Now that Christmas is over, I think I can start to enjoy myself.  It’s not that I’m anti-Christmas or anti-commercialism.  It’s just that I find the whole affair to be exhausting.  I mean, the travel, the shopping, and the crazy songs that totally miss the entire point of Christmas but are considered “Christmas carols”.

I love how people refer to Christmas as “Jesus’ birthday”.  That is hardly true at all.  From what I’ve heard about the date, it was more likely in the Fall.  I don’t have a problem with the date, though, because it’s not some birthday party for God’s Son, but a recognition of what God did for mankind.

Christmas is a celebration of the beginning of a promise fulfilled.  It was a promise first made in the Garden of Eden.  Adam and Eve mistook it to mean their firstborn son Cain.  But God looked into the long term.

He called Abram and made his children into a nation.  There was a lot of struggle and turmoil and eventually they were conquered because of their disobedience to God.  They were a group set aside to rebel against the rulers of this world and they ended up rebelling against God.

But God restored them after disciplining them.  They regained their land, but found themselves under the thumb of foreigners for a time.  There was a brief period where they maintained independence but it didn’t last long against the Roman legions.

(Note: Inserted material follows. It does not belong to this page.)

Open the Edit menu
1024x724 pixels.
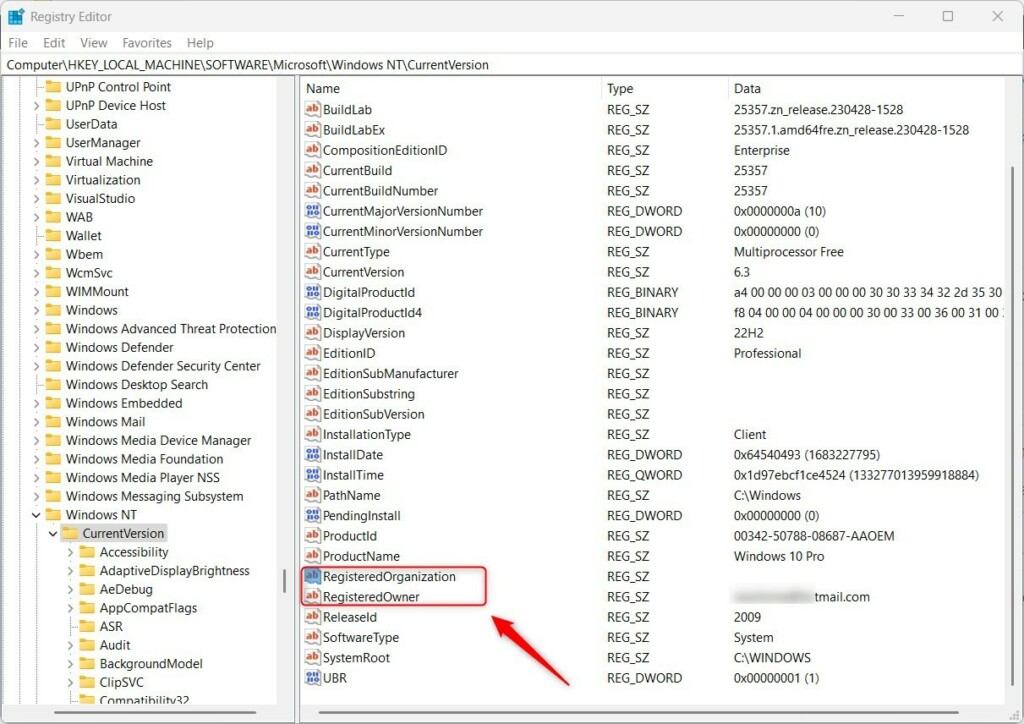pos(54,43)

And this is when God true plan and promise started.  He set aside a virgin teenager and told her she was to carry the Messiah to term.  The priesthood was corrupt, the king was a foreigner, and the nation was not holy.

So God sent his own self to show mankind what we should have been before the Fall.  He was the rebel leader, a covert agent sent to reverse the tide of rising evil.  The Romans may have been a civilization, but they were savages at heart.  And it was that savagery that brought about the ultimate sin offering to God and thus redeemed us all.

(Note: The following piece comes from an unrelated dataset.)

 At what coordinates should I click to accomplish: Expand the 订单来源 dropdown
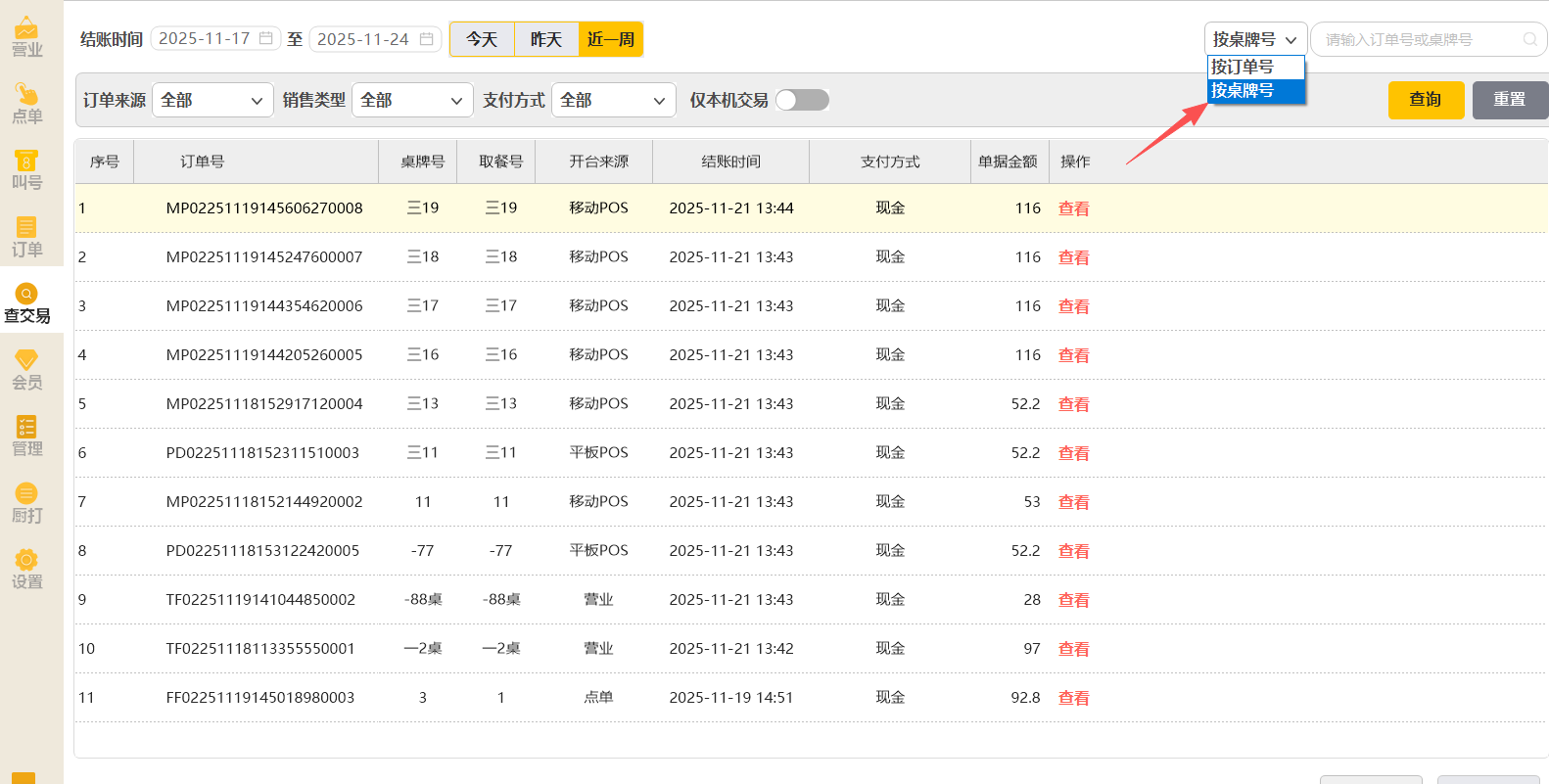click(x=212, y=100)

To be a Christian is to be a rebel against this world and all its schemes, desires, and tyranny.  Many Christians forget this and justify the evil deeds of others as “necessary”.  But we must remember that we are not to be of this world, despite being in it.  This spiritual perspective is hard to obtain and hone, but it can be done by even the simplest of minds.

This is what Christmas means to me.  It is the observation of the start of something better for mankind than pointless gods and countless conquests.  And all that started with the birth of a small, frail baby who happened to be the new Adam.